Entries on finding words and elements:
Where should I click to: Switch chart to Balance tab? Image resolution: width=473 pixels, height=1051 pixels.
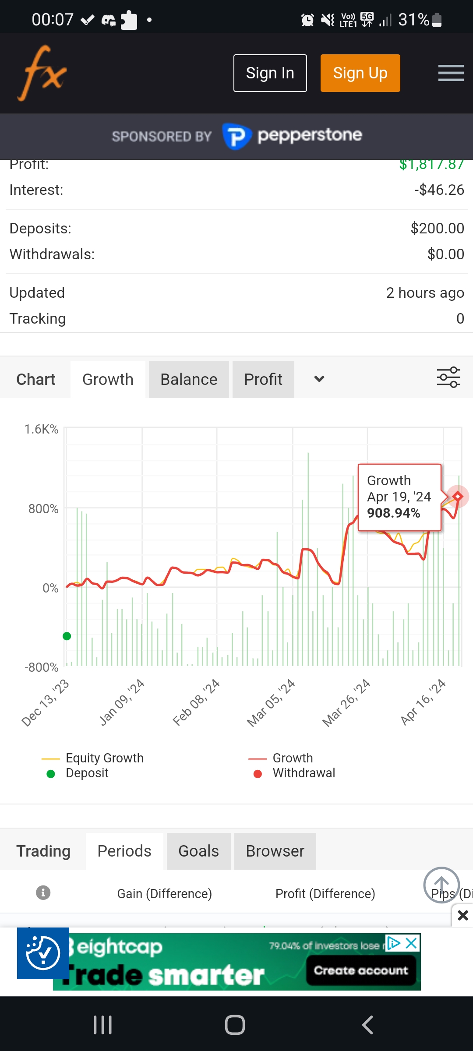189,380
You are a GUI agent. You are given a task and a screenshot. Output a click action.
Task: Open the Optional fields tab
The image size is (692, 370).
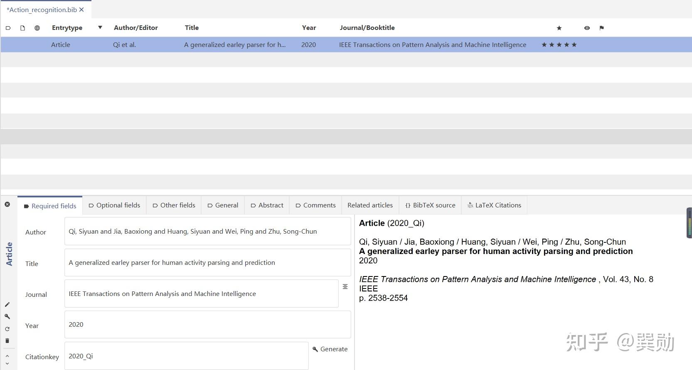click(114, 205)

▶ _What you should do_: Reproduce the data above verbatim, omitting the pictures.

▶ _Problem solution_:
Where should I click to: Switch chart to Balance tab? Image resolution: width=473 pixels, height=1051 pixels.
189,380
You are a GUI agent. You are given a task and a screenshot. Output a click action.
Task: Open the Optional fields tab
The image size is (692, 370).
click(114, 205)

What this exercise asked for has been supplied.